Images are to be dropped, and the rest of the data reproduced exactly.

Start of DATA SECTION

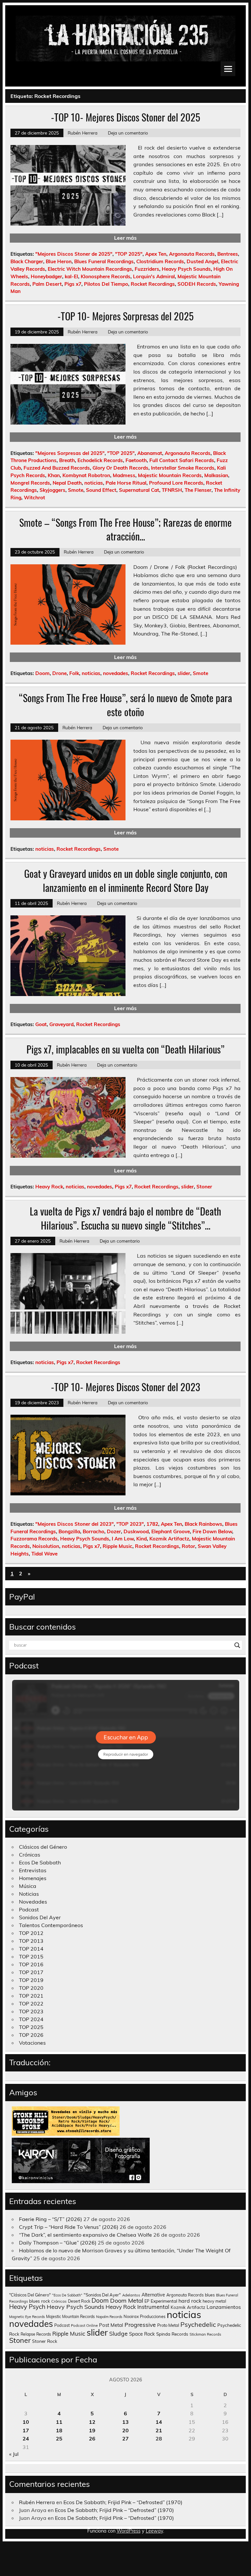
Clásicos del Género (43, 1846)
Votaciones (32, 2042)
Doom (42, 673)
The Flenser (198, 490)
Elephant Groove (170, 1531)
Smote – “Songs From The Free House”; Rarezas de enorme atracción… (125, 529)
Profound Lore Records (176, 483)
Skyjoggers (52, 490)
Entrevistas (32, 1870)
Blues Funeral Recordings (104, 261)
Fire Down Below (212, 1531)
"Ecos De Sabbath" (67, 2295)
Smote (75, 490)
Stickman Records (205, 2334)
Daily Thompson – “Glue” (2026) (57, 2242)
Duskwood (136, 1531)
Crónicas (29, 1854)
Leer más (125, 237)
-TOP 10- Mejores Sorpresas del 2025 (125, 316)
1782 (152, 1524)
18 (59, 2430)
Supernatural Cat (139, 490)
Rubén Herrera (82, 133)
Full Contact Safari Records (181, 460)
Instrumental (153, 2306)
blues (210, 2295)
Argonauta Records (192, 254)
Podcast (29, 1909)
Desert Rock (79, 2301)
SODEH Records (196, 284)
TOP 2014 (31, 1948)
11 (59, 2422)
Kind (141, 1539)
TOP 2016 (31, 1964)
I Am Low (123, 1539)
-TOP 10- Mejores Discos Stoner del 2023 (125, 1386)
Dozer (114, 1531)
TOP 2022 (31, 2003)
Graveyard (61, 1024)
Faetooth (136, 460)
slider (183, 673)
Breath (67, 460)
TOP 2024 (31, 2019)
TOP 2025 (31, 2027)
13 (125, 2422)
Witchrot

End of DATA SECTION

SOLUTION BELOW:
Clásicos del Género (43, 1846)
Votaciones (32, 2042)
Doom (42, 673)
The Flenser (198, 490)
Elephant Groove (170, 1531)
Smote – “Songs From The Free House”; Rarezas de enorme atracción… (125, 529)
Profound Lore Records (176, 483)
Skyjoggers (52, 490)
Entrevistas (32, 1870)
Blues Funeral Recordings (104, 261)
Fire Down Below (212, 1531)
"Ecos De Sabbath" (67, 2295)
Smote (75, 490)
Stickman Records (205, 2334)
Daily Thompson – “Glue” (2026) (57, 2242)
Duskwood (136, 1531)
Crónicas (29, 1854)
Leer más (125, 237)
-TOP 10- Mejores Sorpresas del 2025 (125, 316)
1782 (152, 1524)
18 (59, 2430)
Supernatural Cat (139, 490)
Rubén Herrera (82, 133)
Full Contact Safari Records (181, 460)
Instrumental (153, 2306)
blues (210, 2295)
Argonauta Records (192, 254)
Podcast (29, 1909)
Desert Rock (79, 2301)
SODEH Records (196, 284)
TOP 2014 (31, 1948)
11 (59, 2422)
Kind (141, 1539)
TOP 2016 (31, 1964)
I Am Low (123, 1539)
-TOP 10- Mejores Discos Stoner del 2023 (125, 1386)
Dozer (114, 1531)
TOP 2022 (31, 2003)
Graveyard (61, 1024)
Faetooth (136, 460)
slider (183, 673)
Breath (67, 460)
TOP 2024 (31, 2019)
TOP 2025 (31, 2027)
13 (125, 2422)
Witchrot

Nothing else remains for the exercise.